Judith Weisenfeld
On her book New World A-Coming: Black Religion and Racial Identity during the Great Migration
Cover Interview of April 18, 2017
history /
religion /
christianity /
race /
20th century /
islam /
judaism /
african americans /
black studies /
In a nutshell
New World A-Coming examines a set of religious movements founded in the early twentieth-century urban north whose members refused the racial category of Negro and rejected Christianity in favor of other identities. In the Moorish Science Temple and the Nation of Islam, members believed their true identities to be Asiatic Muslim, while members of Congregation Beth B’nai Abraham and the Commandment Keepers embraced Ethiopian Hebrew identity. In the Peace Mission movement, Father Divine’s followers believed him to be God and took up his call to reject race altogether. I argue that what drew people to these movements was not only that they offered diverse religious options, but that in linking religious and racial identity, they provided new ways of thinking about black history and peoplehood.

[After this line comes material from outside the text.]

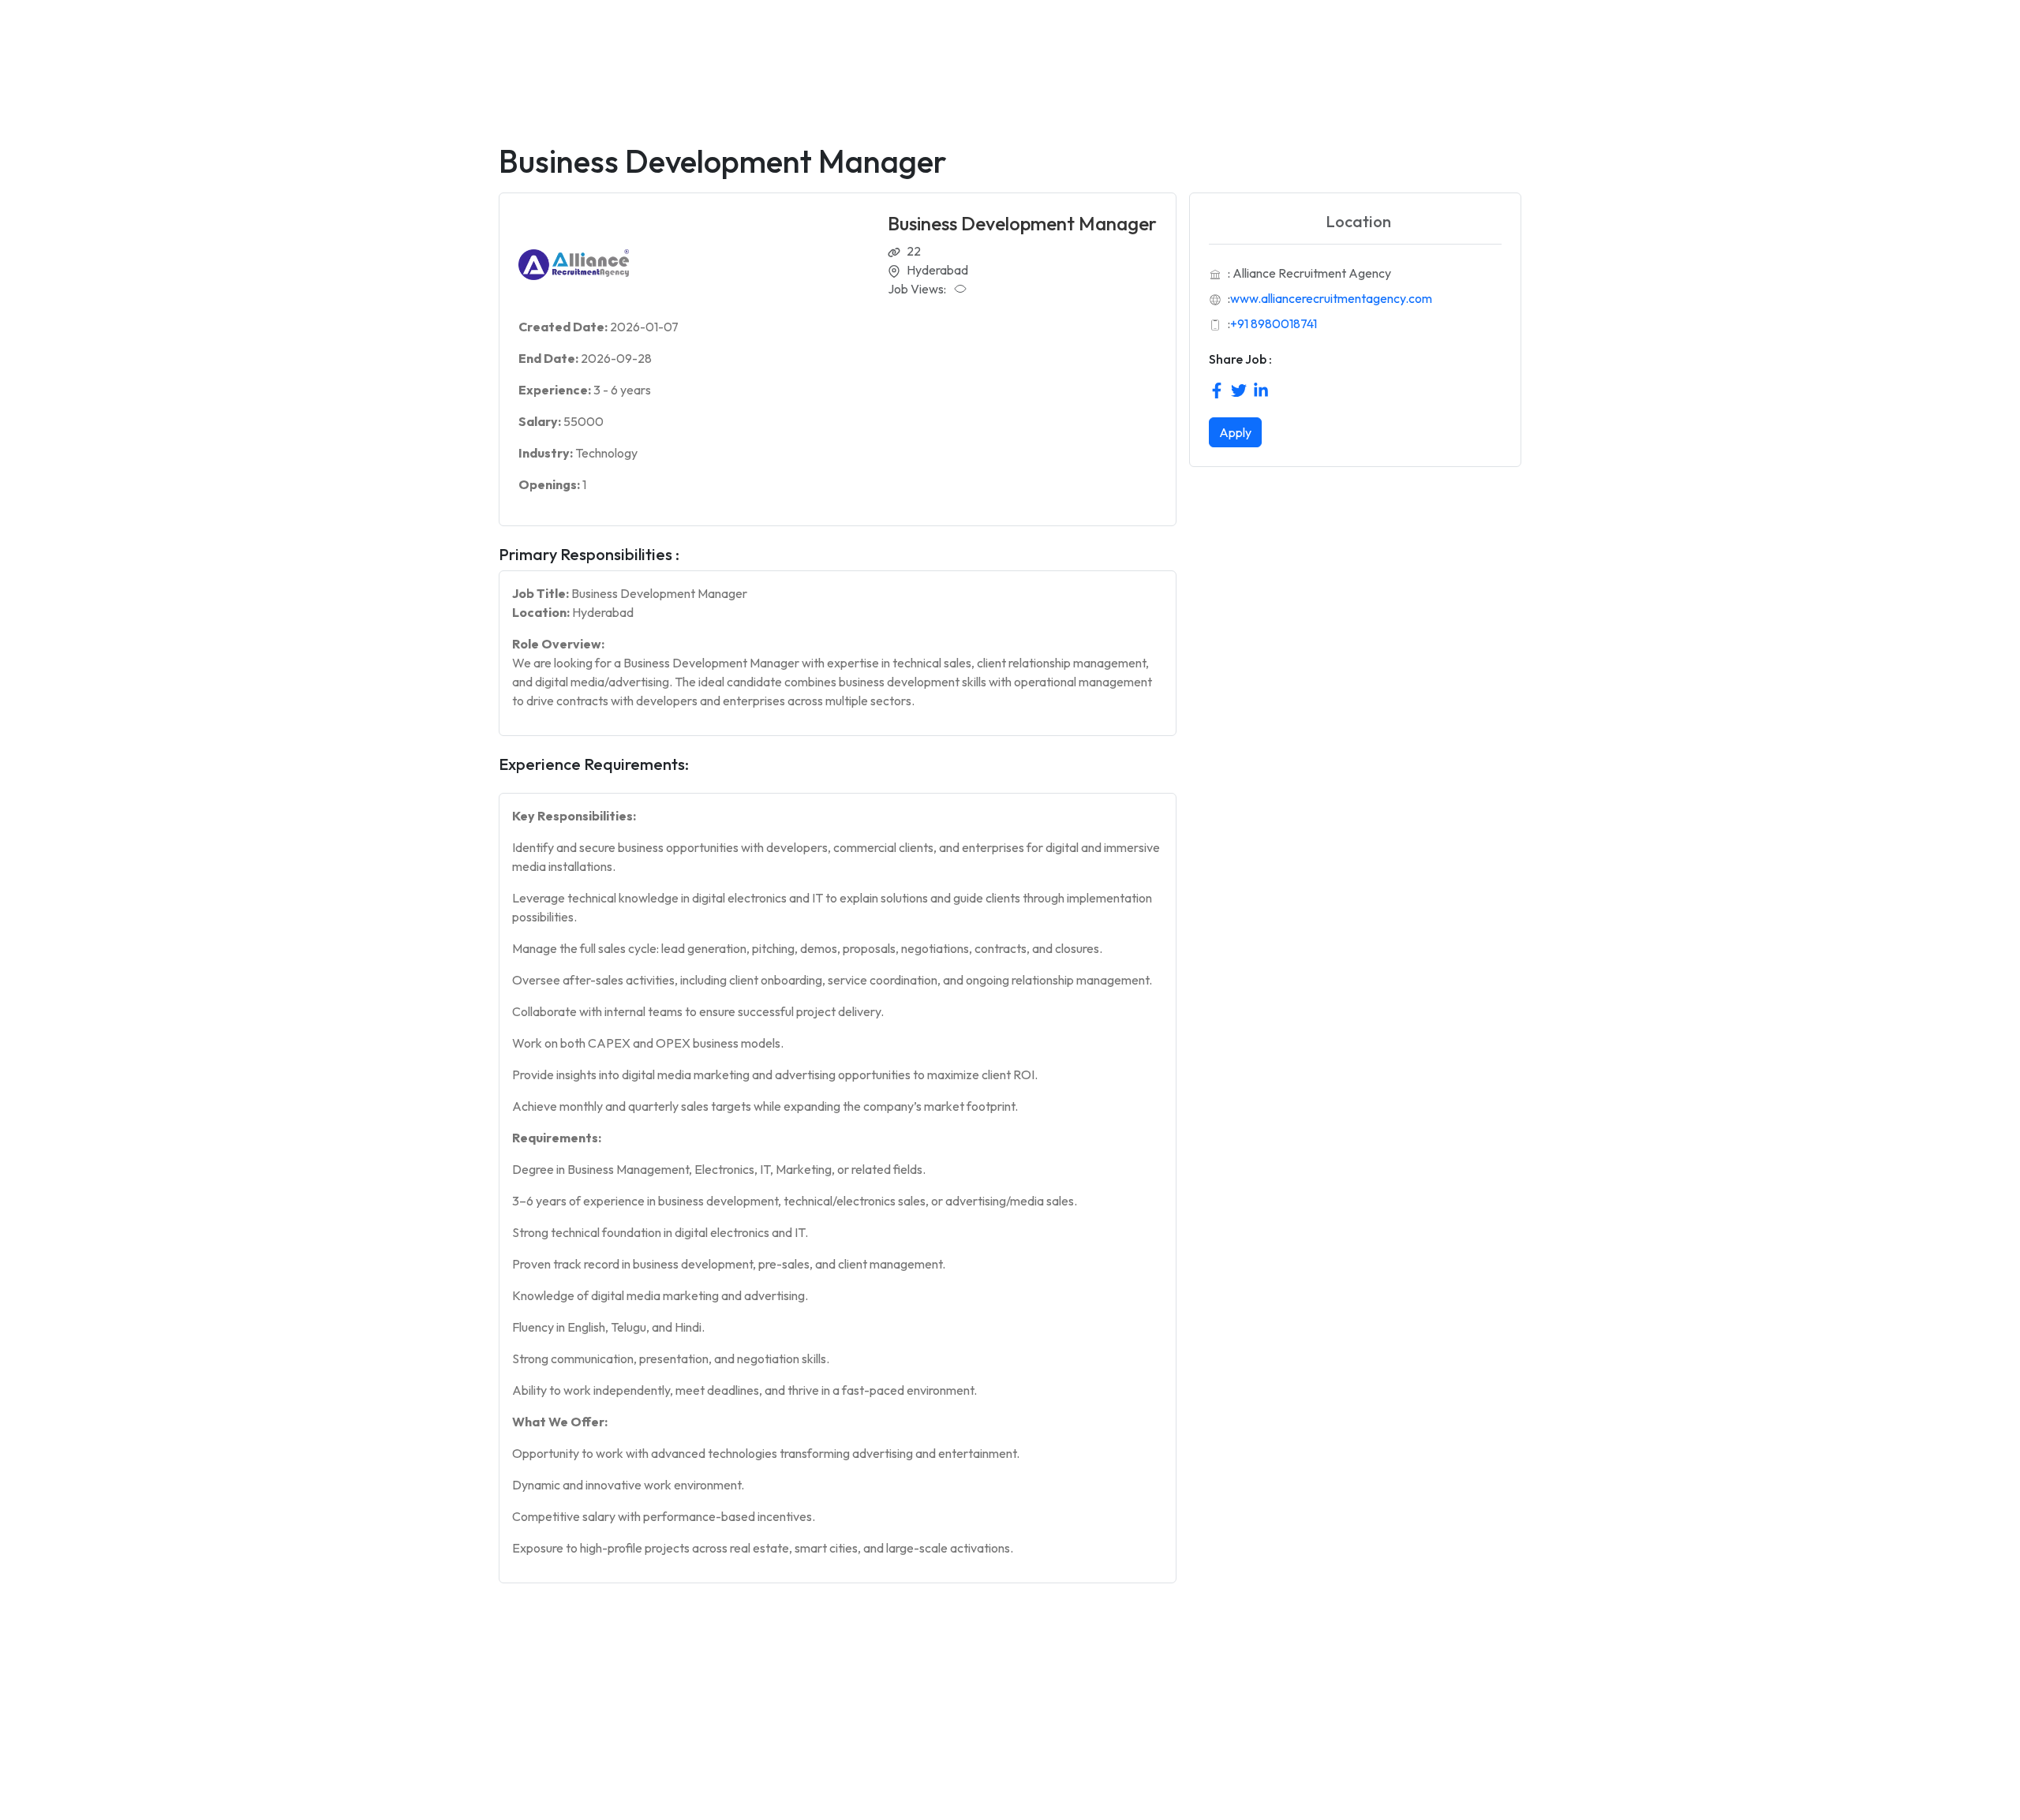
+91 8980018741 (1273, 323)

These religio-racial movements, as I call them, emerged in the context of the large-scale migration of African Americans from the South to the cities of the North and the immigration of Blacks from the Caribbean to the U.S. The cultural creativity in black literature, visual arts, and music of the Great Migration era is well known, as is the political activism in movements like Jamaican immigrant Marcus Garvey’s Universal Negro Improvement Association. Religious creativity also marked the period, and charismatic leaders, some claiming status as prophets or divinities, captured the imaginations of black urbanites. These leaders’ preaching and teaching motivated many to transform how they understood their individual identities, collective histories, and imagined futures.
In addition to examining the religio-racial theologies and histories the leaders put forth, the book explores the question of how one transforms one’s identity. How did a black migrant from the South or an immigrant from the Caribbean detach from the identity of Negro once they came to believe that it was a false category produced in slavery and imposed on them? Through what means did they become what they believed they truly were, be it Asiatic Muslim, Ethiopian Hebrew, or raceless child of God? What were the stakes for them in doing so in a highly racialized society in which people of African descent had long invested in racial solidarity under the banner of Christianity to oppose racism and oppression?
In order to understand this process of transformation, I examine embodied practices members used to remake themselves, such as adopting new names, styles of dress, dietary practices, and approaches to health and healing they believed were appropriate to and required by their religio-racial identity. I also consider how participation in a religo-racial movement transformed members’ understandings of family, community, politics, space and place, and relationships to the world beyond the movement. The book explores the distinctive elements of each religio-racial movement while also offering a sense of the common practices and strategies members developed to become what they believed God had made them. For members, these were not practices that led to conversion, then, but reversion to a divinely ordained self.